We can't predict whether natural gas prices will hold up, but we can report that witness comments at Wednesday's congressional hearing suggested demand would likely remain brisk. Rich Wells, vice president for energy at Dow Chemical (nyse: DOW - news - people ), told representatives that the spike in natural gas had led to a quadrupling since 2002 of his company's energy and feedstock costs (natural gas is used to make 3,000 of Dow's products) to a projected $32 billion in 2008.

"We are concerned that adding new uses to natural gas, such as in transportation, will create new and relatively inelastic demand that we cannot meet without high prices," he warned.

A fellow panelist gave reason for Wells to worry. John German, manager for environmental and energy analysis at Honda Motor (nyse: HMC - news - people ), described his company's pioneering development of natural gas passenger vehicles and how that development might bloom. With Plug Power (nasdaq: PLUG - news - people ), he mentioned, Honda is testing a home fueling unit that can generate hydrogen from natural gas, an important step in development of hydrogen fuel cell vehicles.

Another spur for demand could be the global warming issue, namely the adoption of a cap-and-trade regime to contain carbon emissions. "There will be a huge incentive for utilities that generate electricity from coal to convert to natural gas," said ranking Republican member James Sensenbrenner of Wisconsin. "That's going to increase the demand for natural gas and put pressure on prices."

Nonetheless, McClendon likes what he sees on the supply side.

"I think there will be plenty of supply to meet the demand from our and all the other industries," he told Forbes.com in an interview. There are more than 22 shale basins in 20 states, he says, and with recent improvements in drilling technology, those basins are more accessible than ever.

According to the Navigant/ACSF study, natural gas production from unconventional sources, such as shale, has increased nearly 65% within the last decade. McClendon says the Haynesville shale formation in Louisiana and Texas holds serious potential.

And what about price volatility due to hurricanes and other factors? McClendon says the days of being concerned that hurricanes will damage the infrastructure for natural gas are "pretty much over." In 2005, when Hurricane Katrina caused a spike in natural gas prices, about 25% of U.S. natural gas was produced offshore, McClendon says. Today, it's about 15%.

If you like the supply-demand profile--and the Beltway goodwill--consider the natural gas stocks in the accompanying table.
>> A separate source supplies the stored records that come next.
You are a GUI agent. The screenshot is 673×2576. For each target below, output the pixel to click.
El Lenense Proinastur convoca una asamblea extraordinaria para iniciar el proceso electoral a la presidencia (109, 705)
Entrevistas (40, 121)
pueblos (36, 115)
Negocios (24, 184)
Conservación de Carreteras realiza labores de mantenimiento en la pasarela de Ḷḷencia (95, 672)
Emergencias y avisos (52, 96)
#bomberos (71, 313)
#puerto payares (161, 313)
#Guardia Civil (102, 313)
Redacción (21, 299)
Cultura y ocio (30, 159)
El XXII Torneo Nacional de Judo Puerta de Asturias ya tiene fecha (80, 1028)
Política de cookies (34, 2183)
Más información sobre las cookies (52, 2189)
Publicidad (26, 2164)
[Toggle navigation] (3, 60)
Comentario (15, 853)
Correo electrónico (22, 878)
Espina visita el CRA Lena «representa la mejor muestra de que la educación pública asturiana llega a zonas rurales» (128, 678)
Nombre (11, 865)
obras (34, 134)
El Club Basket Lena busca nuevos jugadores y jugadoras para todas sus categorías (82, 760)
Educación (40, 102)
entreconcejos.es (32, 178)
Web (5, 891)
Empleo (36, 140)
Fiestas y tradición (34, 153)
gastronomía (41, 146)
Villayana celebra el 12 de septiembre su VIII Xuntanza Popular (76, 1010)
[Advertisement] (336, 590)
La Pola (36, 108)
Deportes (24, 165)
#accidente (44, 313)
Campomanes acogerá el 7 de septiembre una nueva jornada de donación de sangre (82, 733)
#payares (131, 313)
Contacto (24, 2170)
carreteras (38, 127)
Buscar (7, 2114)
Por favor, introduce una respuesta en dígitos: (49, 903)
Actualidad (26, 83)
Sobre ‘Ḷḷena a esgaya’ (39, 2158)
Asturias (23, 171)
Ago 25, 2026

We started with a universe of 389 natural gas producers listed on U.S. exchanges. We narrowed that group with a few requirements: market values and trailing-twelve-month revenues greater than $100, as well as positive net income and excess cash flow (cash from operations minus capital expenditures and dividends paid) in positive territory. We also tossed companies where long-term debt exceeded 50% of total capital.

This bunch trades, on average, at just eight times analyst forecasts on per-share profits for the coming year. Looking out over the next three to five years; analysts expect profits to increase at an average of 15% annualized.